The Leaving(79)



“You don’t know anything,” Ryan said.

That SUN’S OUT, GUNS OUT shirt was still hanging there in the shop window in town.

They weren’t that far from the house.

He could walk the rest of the way.

“Thanks for the support.” He got out of the car at the next light and headed for the gift shop.

Inside, he wound his way through overstuffed racks, lost in a hedge maze of T-shirts and baseball hats and gnomes on beaches and sea-shells with googly eyes.

This was what people wanted to help them remember? Flamingo snow globes? LIFE’S A BEACH coffee mugs?

The only souvenir he had from his whole life was inked into his skin. It had, over the last week, healed nicely.

And yet . . .

“Can I help you?” A girl with fake blond hair with a purple streak in it sat perched on a barstool by the register reading a magazine. She barely looked up.

“That shirt in the window,” he said. “‘Sun’s Out, Guns Out.’”

“What size?” She moved to get up.

“No,” he said. “I don’t want to buy one. I just want to know . . . what does it mean?”

“It’s like a muscle-head thing,” she said.

“Muscle head?”

She bent her arm, made a fist. “Like when it’s warm enough out to show off your arm muscles.”

He couldn’t help but feel disappointed. “That’s got to be one of the dumbest things I’ve ever heard.”

“Agreed,” she said, and he turned to go and started the long, hot walk home. He would head for the RV—regroup. He’d take a run at everything again.

Sure, they’d erased the shooting.

They’d erased eleven years.

But he still had his inked skin.

He still had his trained eye.

It had to be the thing that would help him prove he was innocent and that they’d gotten it all wrong.

Maybe Sashor and Chambers were onto something with regard to why. But the more important thing, the thing that had always mattered most to Lucas, was who?

Nothing had changed.





AVERY



In her father’s office, she sat at the computer and rooted around through his e-mail and figured out where the audio files were and started to listen to every call that had been recorded since the tip line went live. After a while she started to recognize the voice of the “nutjob” her father had been referring to.

“He didn’t do it. You have to dig deeper. It’s not over.”

“How do you know this? Who are you?” the tip-line guy asked.

“I’m a dead man.”

Click. Gone.

Later, the same voice again: “It was only supposed to be for a few hours, you see.”

And again later,

“I was only there once. I don’t know where it was, but it wasn’t that place.”

“Sir, can you be more specific?”

“I can’t. They’re probably watching me. They’re probably listening.”

And the last one:

“They were going to pin it all on me if I talked. They buried him in my backyard, for Chrissake.”

Maybe everyone was right.

The guy was just crazy.

Or he wasn’t.

She had to go back to the drawing board.

With Lucas in jail, she’d have the RV all to herself.





Scarlett


Drove like a lunatic, then pounded on the door until her fists hurt.

Lucas still hadn’t responded to the texts she’d sent from Anchor Beach. And that had been several hours ago.

She’d forwarded the sketch of Miranda.

Wrote, This is the girl Sarah says was with us.

Then, On my way to you from Anchor Beach.

“Is Lucas here?” she asked when Ryan answered.

“No,” Ryan said, sounding annoyed. “We had a fight after I bailed him out of jail.”

“Is Miranda here?”

“She was.” A look of confusion. “But she ran home to get some stuff she needed. Why?”

“Sarah said she remembered another girl being with us.

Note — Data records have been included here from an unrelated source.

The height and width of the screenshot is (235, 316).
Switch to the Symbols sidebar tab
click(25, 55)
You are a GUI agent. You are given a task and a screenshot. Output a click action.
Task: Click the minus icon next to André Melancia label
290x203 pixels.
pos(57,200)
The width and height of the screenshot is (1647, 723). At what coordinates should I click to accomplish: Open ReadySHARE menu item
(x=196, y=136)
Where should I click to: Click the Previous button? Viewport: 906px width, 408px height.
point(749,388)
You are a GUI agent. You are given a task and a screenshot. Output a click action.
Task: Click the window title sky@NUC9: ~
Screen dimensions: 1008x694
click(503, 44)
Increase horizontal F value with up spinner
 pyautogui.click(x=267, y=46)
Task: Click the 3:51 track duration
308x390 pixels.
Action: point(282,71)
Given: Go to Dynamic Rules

She sent me a picture she drew of her.” She pulled the picture up on her phone and held it out.

Ryan shook his head. “I don’t understand.”

“Have they ever met? Miranda and Sarah?”

“I don’t think so. But if Miranda’s . . . that would mean . . .” Ryan sat down, dropped his head. “That she targeted me?”

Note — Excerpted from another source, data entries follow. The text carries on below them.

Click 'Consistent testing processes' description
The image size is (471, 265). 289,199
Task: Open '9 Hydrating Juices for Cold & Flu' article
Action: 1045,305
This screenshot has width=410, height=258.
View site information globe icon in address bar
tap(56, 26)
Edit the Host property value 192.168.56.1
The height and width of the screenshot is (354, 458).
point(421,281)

It was the conclusion Scarlett had come to on her drive, as well. “How did you meet her?”

“She came into the hotel where I work one night with some friends.”

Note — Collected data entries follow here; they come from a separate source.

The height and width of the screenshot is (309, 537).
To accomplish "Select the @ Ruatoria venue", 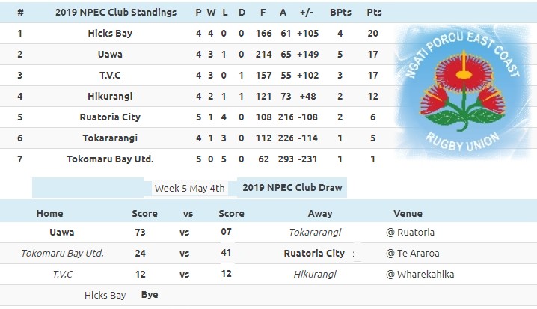I will [410, 233].
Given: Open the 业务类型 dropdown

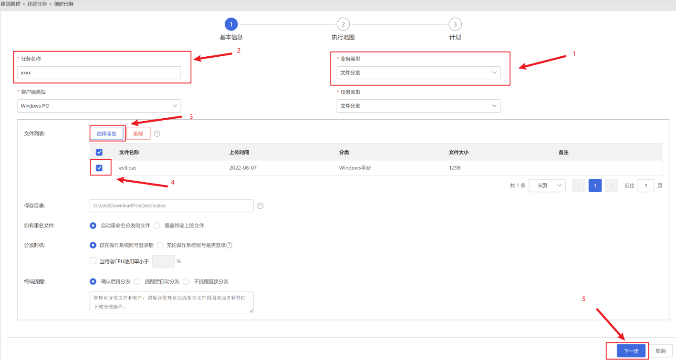Looking at the screenshot, I should point(418,73).
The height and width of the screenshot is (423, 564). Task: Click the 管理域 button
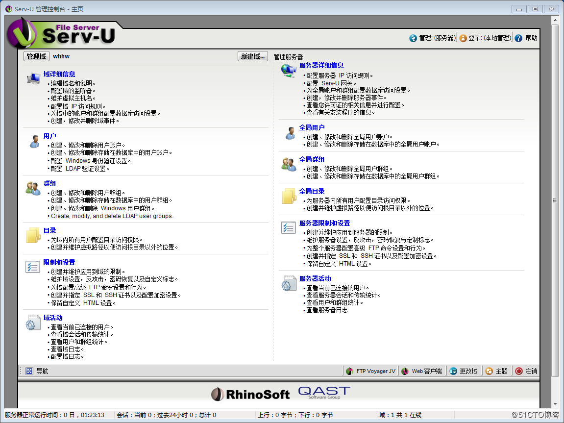(36, 56)
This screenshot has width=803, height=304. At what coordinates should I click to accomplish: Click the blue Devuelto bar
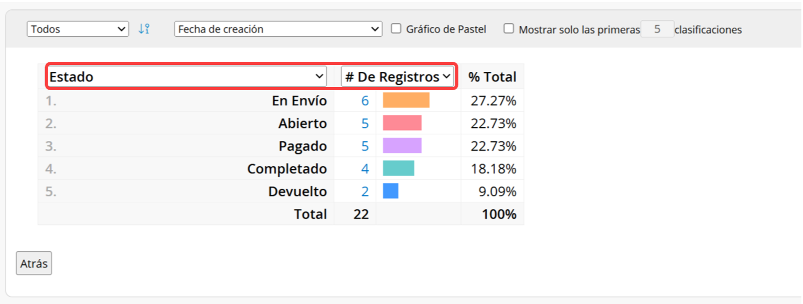point(391,191)
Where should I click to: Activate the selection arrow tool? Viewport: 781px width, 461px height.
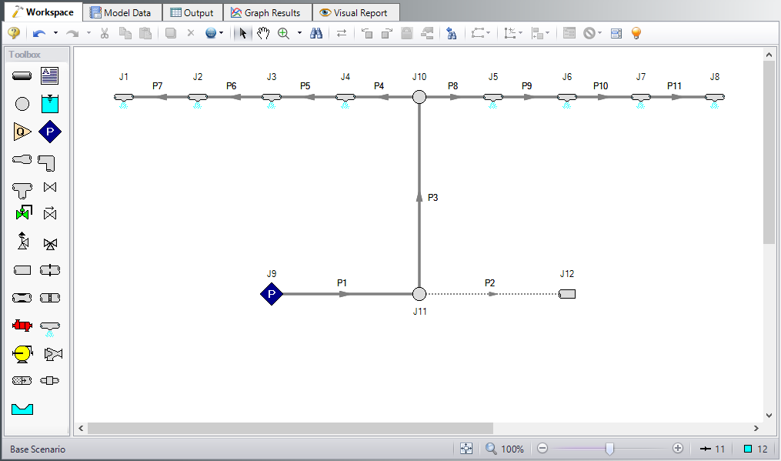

“She could have known who you were before she turned up.” Scarlett’s thoughts were in sharp focus. “It means they knew they were going to let us go . . . because when was that?”

“A few months ago.”

“They wanted someone here in place to watch him . . . or us.”

What if there were more like her?

What if someone closer to her was also watching her?

What if they all had someone watching?

How long had her mother known Steve again?

How long had Adam’s family had that housekeeper?